Sur la demande indemnitaire
La demanderesse, qui n’évoque aucun préjudice moral personnel mais uniquement celui de son co-gérant Monsieur Y Z, dont il convient de rappeler qu’il n’est pas partie à la présente procédure, ne pourra qu’être débouté de sa demande indemnitaire.
Sur les demandes reconventionnelles
Au regard de la solution donnée au litige, la SARL CONFORDOM ne pourra quant à elle qu’être déboutée de ses demandes reconventionnelles, tant principale que subsidiaire.
Sur les demandes accessoires
En application des dispositions de l’article 696 du code de procédure civile, la SARL CONFORDOM, partie perdante, sera condamnée aux dépens, avec droit de recouvrement direct en application des dispositions de l’article 699 du code de procédure civile au profit de la SELARL A B, avocats.

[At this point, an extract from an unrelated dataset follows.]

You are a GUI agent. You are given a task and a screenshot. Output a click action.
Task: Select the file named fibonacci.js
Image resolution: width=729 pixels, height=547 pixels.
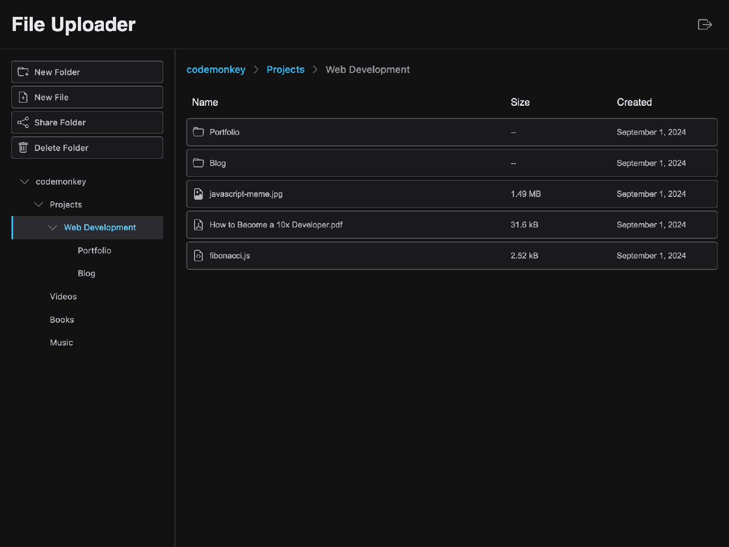tap(230, 255)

L’équité justifie par ailleurs de le condamner à payer à la SCI MARYSE la somme de 2.500 euros au titre de ses frais irrépétibles, en application des dispositions de l’article 700 du code de procédure civile.
L’exécution provisoire apparaît enfin tout à la fois nécessaire et compatible avec la nature de l’affaire et sera en conséquence ordonnée, en application des dispositions de l’article 515 du code de procédure civile.
PAR CES MOTIFS
Le tribunal, statuant publiquement, par jugement mis à disposition au greffe, contradictoire, et rendu en premier ressort,
ANNULE le contrat régularisé selon bon de commande n°292/1/1 du 11 mai 2013 entre la SARL CONFORDOM et la SCI MARYSE ;
CONDAMNE la SARL CONFORDOM à payer à la SCI MARYSE la somme de 15.000 euros, avec intérêts au taux légal à compter du 05 juin 2013, au titre de la restitution de l’acompte versé ;
DEBOUTE la SCI MARYSE de sa demande indemnitaire ;
DEBOUTE la SARL CONFORDOM de l’intégralité de ses demandes reconventionnelles ;
CONDAMNE la SARL CONFORDOM à payer à la SCI MARYSE la somme de 2.500 euros au titre de ses frais irrépétibles ;
CONDAMNE la SARL CONFORDOM aux dépens, avec droit de recouvrement direct au profit de la SELARL A B, avocats ;
ORDONNE l’exécution provisoire de la présente décision.